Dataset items
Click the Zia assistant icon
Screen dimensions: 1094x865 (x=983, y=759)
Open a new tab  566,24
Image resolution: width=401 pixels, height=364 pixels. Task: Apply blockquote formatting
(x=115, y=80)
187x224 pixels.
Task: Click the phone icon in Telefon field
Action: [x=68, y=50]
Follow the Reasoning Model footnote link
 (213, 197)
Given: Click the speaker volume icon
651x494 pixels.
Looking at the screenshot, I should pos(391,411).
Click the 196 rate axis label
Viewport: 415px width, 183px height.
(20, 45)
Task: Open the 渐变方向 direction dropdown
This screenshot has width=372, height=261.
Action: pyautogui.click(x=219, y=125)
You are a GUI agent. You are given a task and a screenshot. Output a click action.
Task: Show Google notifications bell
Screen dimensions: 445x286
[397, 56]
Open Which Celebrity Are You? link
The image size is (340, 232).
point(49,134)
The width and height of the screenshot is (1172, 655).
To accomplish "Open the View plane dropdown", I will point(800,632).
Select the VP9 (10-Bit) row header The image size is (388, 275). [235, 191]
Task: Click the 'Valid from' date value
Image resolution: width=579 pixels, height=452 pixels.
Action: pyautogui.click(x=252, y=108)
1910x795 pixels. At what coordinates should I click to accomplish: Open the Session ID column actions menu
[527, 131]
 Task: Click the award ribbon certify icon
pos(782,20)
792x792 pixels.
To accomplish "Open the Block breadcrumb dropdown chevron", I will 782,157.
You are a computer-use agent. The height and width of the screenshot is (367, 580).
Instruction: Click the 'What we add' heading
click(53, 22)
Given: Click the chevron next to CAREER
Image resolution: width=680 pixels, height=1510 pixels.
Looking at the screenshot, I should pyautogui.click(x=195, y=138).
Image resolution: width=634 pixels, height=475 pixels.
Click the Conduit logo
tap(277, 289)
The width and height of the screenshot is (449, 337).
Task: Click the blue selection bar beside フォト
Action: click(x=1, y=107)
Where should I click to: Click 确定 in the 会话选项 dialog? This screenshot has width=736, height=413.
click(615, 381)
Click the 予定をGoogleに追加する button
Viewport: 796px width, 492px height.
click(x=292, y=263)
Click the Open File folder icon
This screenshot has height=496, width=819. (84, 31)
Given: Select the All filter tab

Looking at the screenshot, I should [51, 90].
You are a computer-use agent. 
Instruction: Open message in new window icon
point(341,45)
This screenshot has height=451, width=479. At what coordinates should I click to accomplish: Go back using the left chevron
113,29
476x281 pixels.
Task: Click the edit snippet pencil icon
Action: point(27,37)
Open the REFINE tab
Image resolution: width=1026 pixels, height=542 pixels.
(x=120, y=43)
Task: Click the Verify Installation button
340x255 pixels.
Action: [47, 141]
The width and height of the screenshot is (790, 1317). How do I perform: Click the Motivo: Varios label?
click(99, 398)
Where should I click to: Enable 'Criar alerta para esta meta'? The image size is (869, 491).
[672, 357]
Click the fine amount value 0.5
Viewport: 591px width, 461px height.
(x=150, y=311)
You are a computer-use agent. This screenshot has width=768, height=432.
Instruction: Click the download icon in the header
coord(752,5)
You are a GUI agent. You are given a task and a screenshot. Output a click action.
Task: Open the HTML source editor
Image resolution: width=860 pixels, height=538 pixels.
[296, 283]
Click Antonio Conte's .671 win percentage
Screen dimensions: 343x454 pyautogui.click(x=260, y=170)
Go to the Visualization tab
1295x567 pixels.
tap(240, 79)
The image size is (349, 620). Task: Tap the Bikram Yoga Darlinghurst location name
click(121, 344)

## Exercise requirements
Set out exactly the lines from the one bearing "Given: Select the All filter tab" through the end of the data, including both ends and omitting all others.

## Task solution
Given: Select the All filter tab

Looking at the screenshot, I should [51, 90].
You are a computer-use agent. 
Instruction: Open message in new window icon
point(341,45)
This screenshot has height=451, width=479. At what coordinates should I click to accomplish: Go back using the left chevron
113,29
476x281 pixels.
Task: Click the edit snippet pencil icon
Action: point(27,37)
Open the REFINE tab
Image resolution: width=1026 pixels, height=542 pixels.
(x=120, y=43)
Task: Click the Verify Installation button
340x255 pixels.
Action: [47, 141]
The width and height of the screenshot is (790, 1317). How do I perform: Click the Motivo: Varios label?
click(99, 398)
Where should I click to: Enable 'Criar alerta para esta meta'? The image size is (869, 491).
[672, 357]
Click the fine amount value 0.5
Viewport: 591px width, 461px height.
(x=150, y=311)
You are a computer-use agent. This screenshot has width=768, height=432.
Instruction: Click the download icon in the header
coord(752,5)
You are a GUI agent. You are given a task and a screenshot. Output a click action.
Task: Open the HTML source editor
Image resolution: width=860 pixels, height=538 pixels.
[296, 283]
Click Antonio Conte's .671 win percentage
Screen dimensions: 343x454 pyautogui.click(x=260, y=170)
Go to the Visualization tab
1295x567 pixels.
tap(240, 79)
The image size is (349, 620). Task: Tap the Bikram Yoga Darlinghurst location name
click(121, 344)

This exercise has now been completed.